I’m placing this question here as I figure it’s the best place to catch Cy.
Someone said that in MuscleMag there is an article by Nelson Montana claiming that Clomid down regulates LH receptors, whereas Nolvadex up regulates them. Therefore, Clomid becomes less effective (and, actually, counterproductive)the longer you use it. Nolvadex, on the other hand, becomes more effective the longer you use it.
Cy, do you think this is accurate information? What is your opinion of the various anti-estrogen and anti-aromatase drugs–that is, have you any new thoughts on the subject since you wrote “E-man VS. T-man”?

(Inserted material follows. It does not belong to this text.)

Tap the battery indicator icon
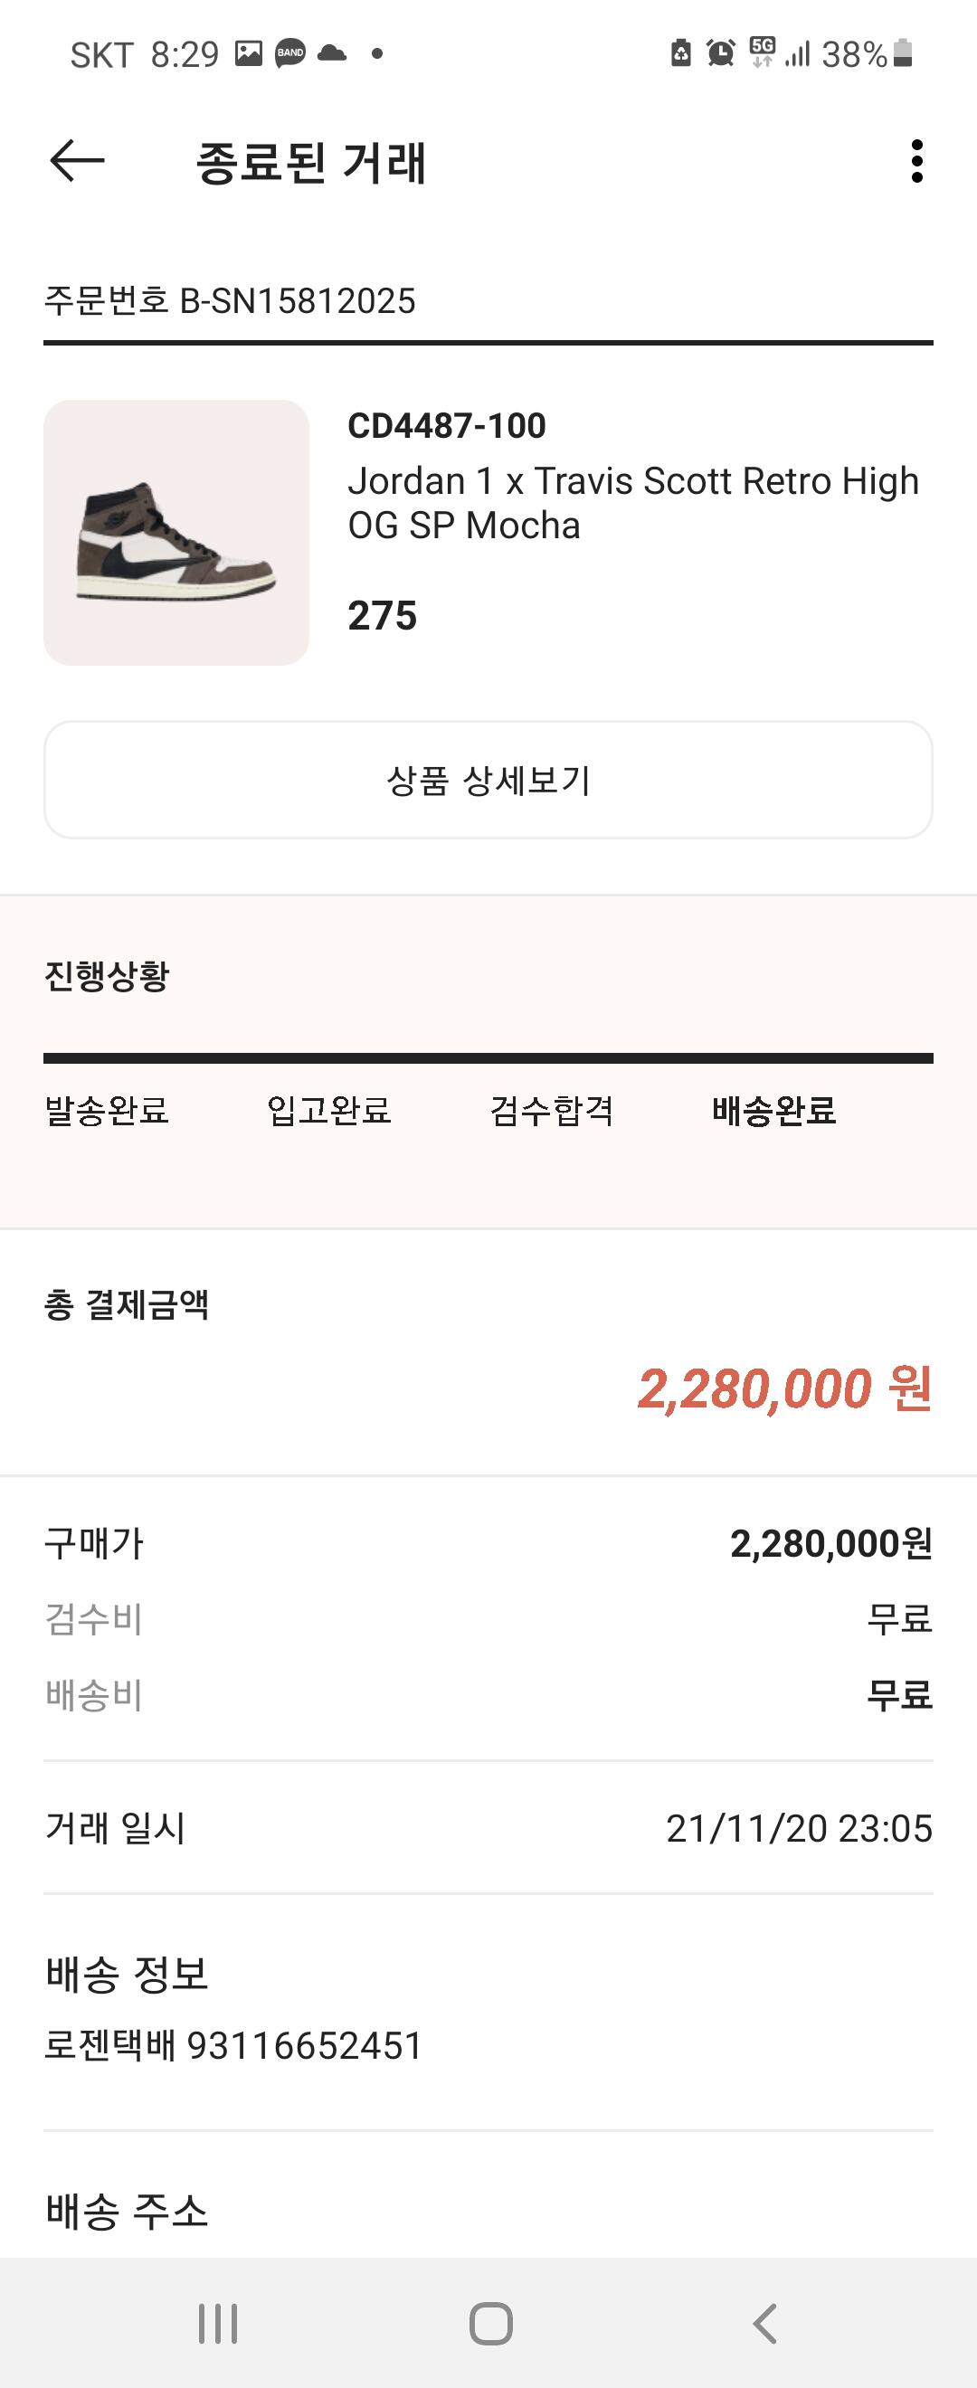 pyautogui.click(x=903, y=54)

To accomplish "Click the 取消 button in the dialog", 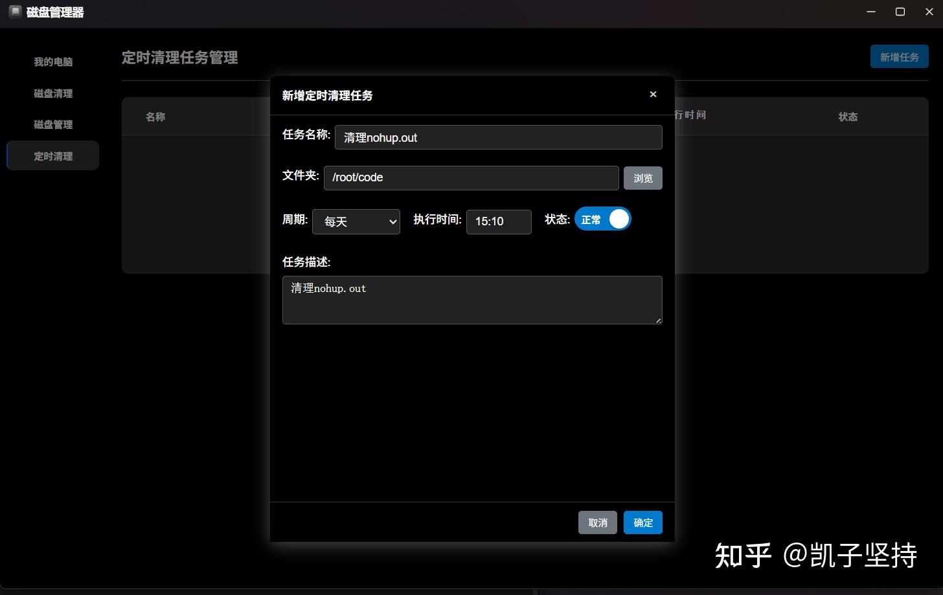I will pyautogui.click(x=597, y=522).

Lastly, should one take an anti-aromatase if taking Nolvadex (to prevent a “backlash” effect after cesation, from Nolvadex up regulating estrogen receptors)?
P.S. I’m skeptical of the Nelson Montana article, as many of the studies I’ve seen using Clomid have test subjects taking Clomid for months at a time with consistently elevated total and free T levels at the end.

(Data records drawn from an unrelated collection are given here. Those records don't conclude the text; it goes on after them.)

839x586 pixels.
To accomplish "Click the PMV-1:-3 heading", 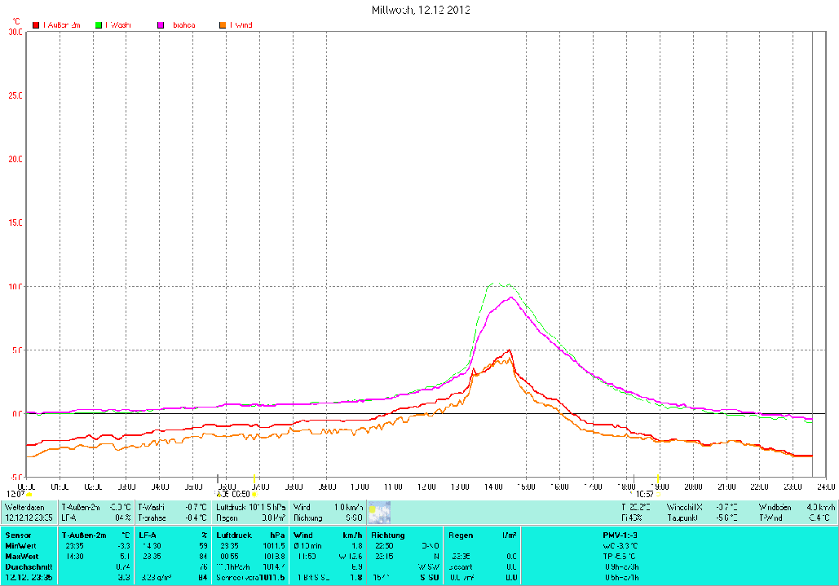I will coord(608,535).
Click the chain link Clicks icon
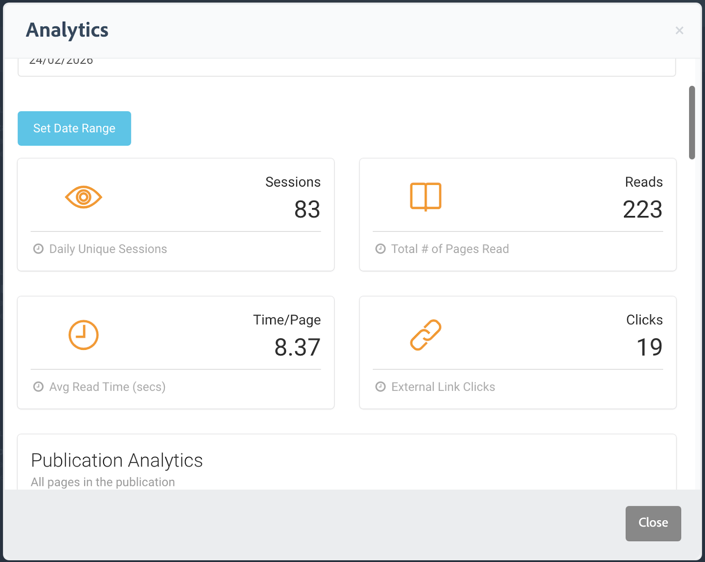The width and height of the screenshot is (705, 562). pos(425,335)
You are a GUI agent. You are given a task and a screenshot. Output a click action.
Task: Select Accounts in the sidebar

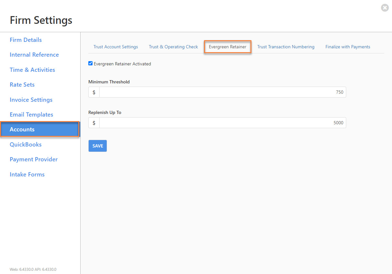click(x=22, y=129)
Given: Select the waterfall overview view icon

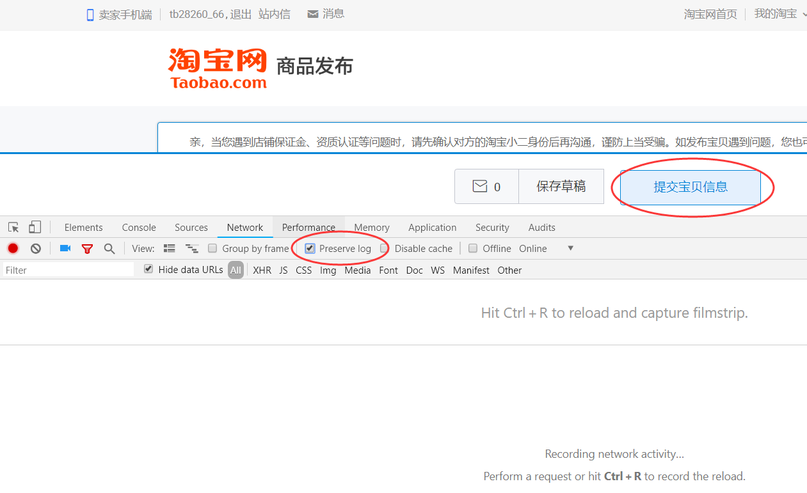Looking at the screenshot, I should pyautogui.click(x=191, y=248).
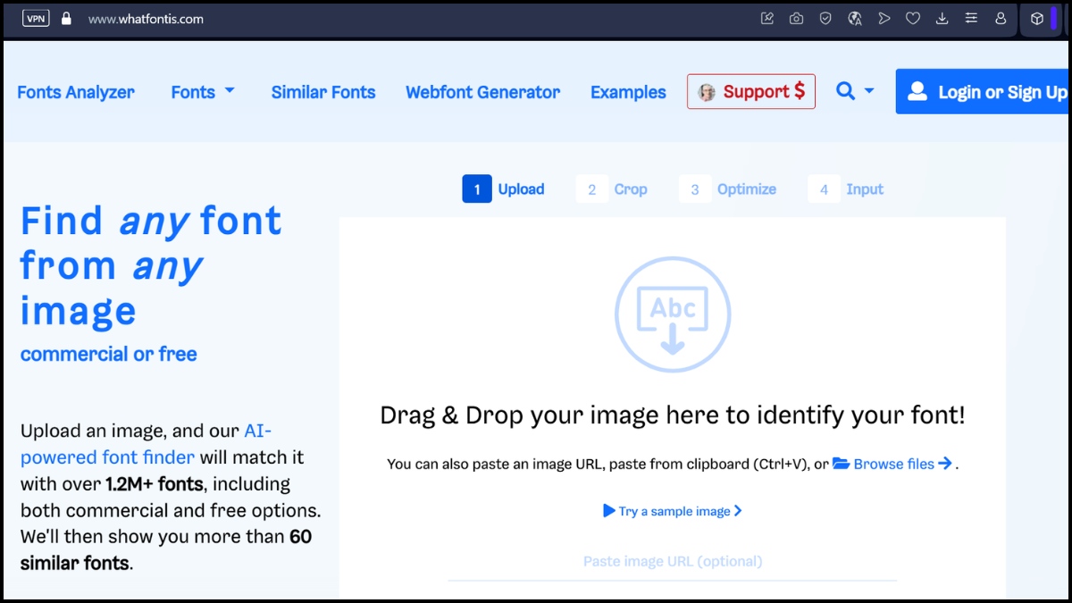Toggle the VPN badge in address bar
Image resolution: width=1072 pixels, height=603 pixels.
(35, 17)
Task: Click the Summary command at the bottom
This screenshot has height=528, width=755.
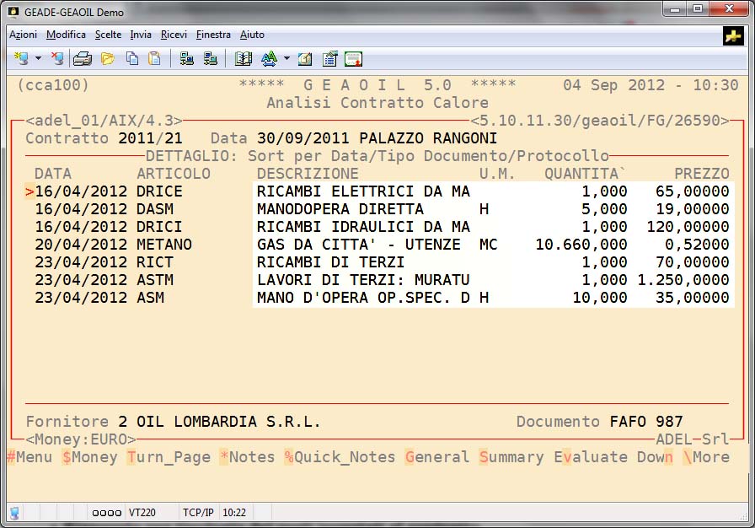Action: 511,457
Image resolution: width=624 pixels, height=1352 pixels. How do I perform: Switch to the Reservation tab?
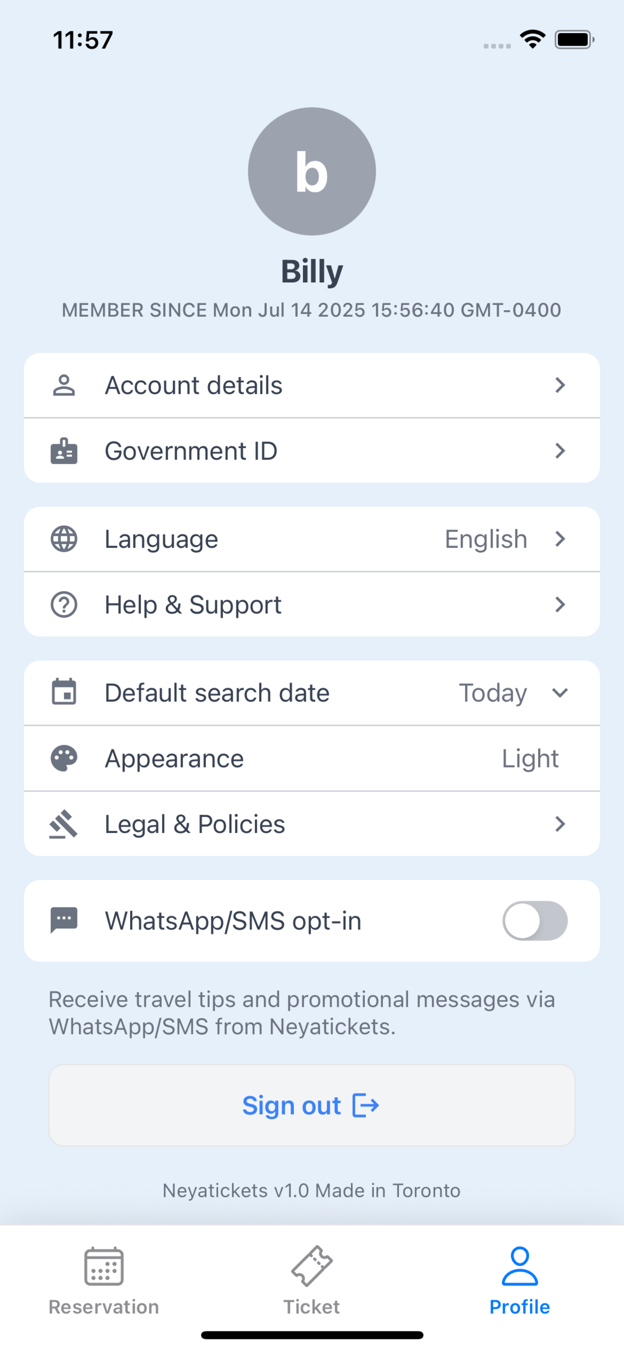point(104,1280)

Unless there’s data demonstrating such an effect at the testicular level, it obviously has no basis, as it’s certainly not what one would expect to happen. I pointed out long ago, that one of the isomers in clomiphene may behave as an estrogen agonist, so that may be where such an idea is stemming from, but as you’ve pointed out, if that were the case, you’d expect to see something reported clinically (i.e., less of an effect upon endogenous testosterone production) and I’ve yet to see anything of that nature.
As for using an aromatase inhibitor or estrogen antagonist to prevent some sort of proposed “backlash” well, the idea is a bit faulty simply because the cell doesn’t differentiate between having no estradiol available for binding and having estradiol, but the receptor being occupied with another ligand. In other words, you’ll get up-regulation (assuming that’s the case) in either case as the cell is viewing (not literally) a lack of estradiol in both cases.